No line before the one holding "Given: Open the notifications bell" is wanted; restate word for word that line and all lines after it to the end of the entries, excluding pictures.

***** Exercise data *****

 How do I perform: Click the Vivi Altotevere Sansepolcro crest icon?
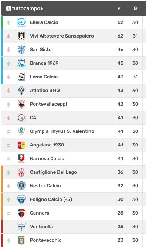(x=21, y=36)
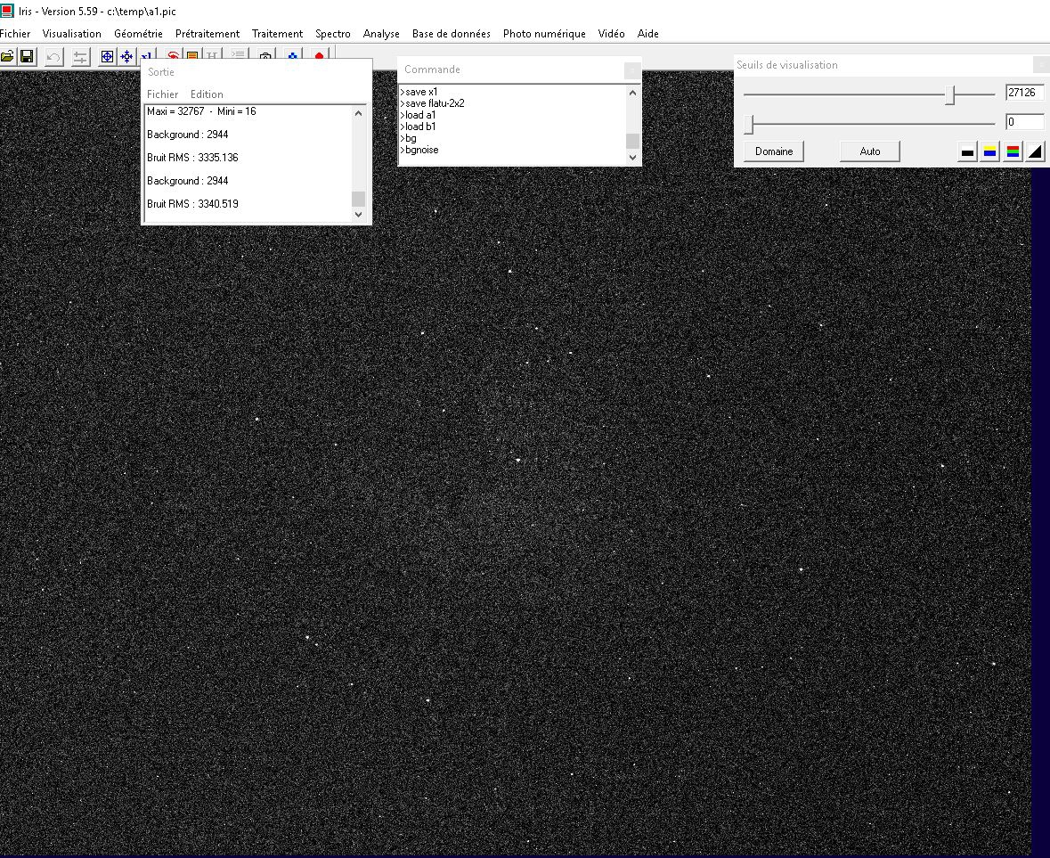Screen dimensions: 1050x858
Task: Click up arrow of Sortie scrollbar
Action: [x=358, y=113]
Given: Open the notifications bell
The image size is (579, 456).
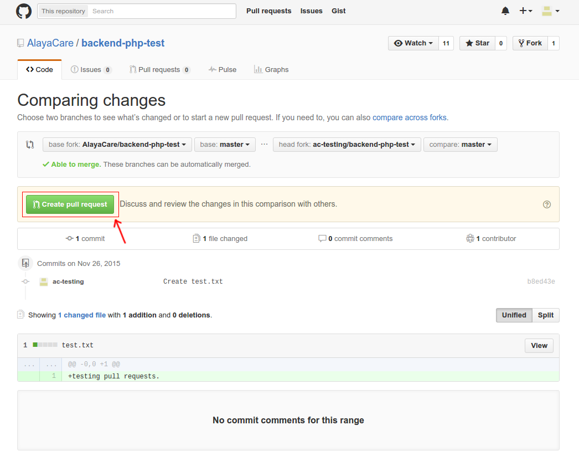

*****

Exercise result
Given: Open the notifications bell
The image size is (579, 456).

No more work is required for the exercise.